Posted by plosmedicine on 31 Mar 2009 at 00:16 GMT

Author: David Wendler
Position: Bioethics
Institution: Department Bioethics, NIH
E-mail: dwendler@nih.gov
Submitted Date: November 28, 2007
Published Date: November 29, 2007
This comment was originally posted as a “Reader Response” on the publication date indicated above. All Reader Responses are now available as comments.

A memorable or “sticky” label can be as vital to the acceptance of an idea, as to the success of a commercial product or service. Yet, the example of “therapeutic misconception” teaches us that, in this regard at least, more adhesion is not necessarily a good thing. This particular label has stuck, or been stuck to such a wide range of misunderstandings in clinical research that it has become almost impossible to discern, from the label itself, what type of confusion is being discussed, how problematic that confusion is, and which steps might be needed to correct it.

The manuscript by Gail Henderson and colleagues provides much needed conceptual therapy. The authors propose a consensus definition of the therapeutic misconception which, it is hoped, will lead to the label being removed from at least some of the many misunderstandings to which it has been incorrectly applied. In the words of the authors, the therapeutic misconception “exists when individuals do not understand that the defining purpose of clinical research is to produce generalizable knowledge, regardless of whether the subjects enrolled in the trial may potentially benefit from the intervention under study or from other aspects of the clinical trial.”

Notice that this definition appears to be satisfied by anyone who does not understand the defining purpose of clinical research, no matter what the source of their confusion. However, the therapeutic misconception standardly is thought to include a specific, and apparently common explanation for why individuals do not understand the purpose of clinical research. They fail to understand because they confuse clinical research with clinical care. Presumably, it is an open question whether an individual who fails to understand the defining purpose of clinical research because they were not paying attention when the investigator explained it suffers from the therapeutic misconception. This conclusion suggests that the authors’ definition, while an important advance, will need to be supplemented with a clause regarding confusion between research and clinical care.

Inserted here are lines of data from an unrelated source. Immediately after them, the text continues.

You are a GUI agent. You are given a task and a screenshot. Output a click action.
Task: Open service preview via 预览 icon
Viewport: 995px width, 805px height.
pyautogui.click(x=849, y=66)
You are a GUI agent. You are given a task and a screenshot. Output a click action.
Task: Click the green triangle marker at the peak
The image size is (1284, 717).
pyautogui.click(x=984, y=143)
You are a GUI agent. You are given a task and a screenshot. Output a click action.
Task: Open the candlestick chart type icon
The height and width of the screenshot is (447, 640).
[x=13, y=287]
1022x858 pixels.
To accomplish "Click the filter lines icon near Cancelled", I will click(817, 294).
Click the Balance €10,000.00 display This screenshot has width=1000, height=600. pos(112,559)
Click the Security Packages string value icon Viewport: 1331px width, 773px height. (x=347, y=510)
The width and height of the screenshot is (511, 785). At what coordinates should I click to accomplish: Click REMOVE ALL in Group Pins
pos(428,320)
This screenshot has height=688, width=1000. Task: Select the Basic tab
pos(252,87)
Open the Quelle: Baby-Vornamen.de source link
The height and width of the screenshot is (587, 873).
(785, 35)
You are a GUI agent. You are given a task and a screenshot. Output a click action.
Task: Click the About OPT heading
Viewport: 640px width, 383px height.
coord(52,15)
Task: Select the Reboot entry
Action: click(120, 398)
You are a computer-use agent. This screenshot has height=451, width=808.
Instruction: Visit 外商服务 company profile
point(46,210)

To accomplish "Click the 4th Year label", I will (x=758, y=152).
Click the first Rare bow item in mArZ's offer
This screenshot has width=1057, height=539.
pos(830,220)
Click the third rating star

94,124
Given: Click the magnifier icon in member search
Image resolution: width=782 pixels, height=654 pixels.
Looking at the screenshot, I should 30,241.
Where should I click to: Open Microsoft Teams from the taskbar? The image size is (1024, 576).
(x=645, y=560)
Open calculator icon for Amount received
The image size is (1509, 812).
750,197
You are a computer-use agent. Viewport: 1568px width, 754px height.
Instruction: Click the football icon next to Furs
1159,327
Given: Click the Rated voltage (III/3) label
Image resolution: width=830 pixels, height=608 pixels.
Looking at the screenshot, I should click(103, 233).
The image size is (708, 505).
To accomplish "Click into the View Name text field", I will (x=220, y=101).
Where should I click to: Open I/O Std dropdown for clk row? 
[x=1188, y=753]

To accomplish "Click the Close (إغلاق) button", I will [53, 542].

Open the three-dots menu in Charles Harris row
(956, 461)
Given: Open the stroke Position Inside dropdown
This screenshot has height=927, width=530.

While the explanation for individuals’ failure to understand is central to the therapeutic misconception, it is only of secondary importance to the ethics of clinical research. The important question is what individuals need to understand to give informed consent for clinical research, and whether potential research participants understand these things. In addition to offering a consensus definition of the therapeutic misconception, the authors also address what individuals need to understand to understand clinical research. While their proposed definition of the therapeutic misconception is likely to receive most of the attention, it is the draft suggestions regarding what individuals need to understand that are more important. In this way, the authors’ truncated definition may serve as a useful reminder of the need to focus more on the understanding of research participants as less on the confusion of bioethicists.

Competing interests declared: I declare that I have no competing interests.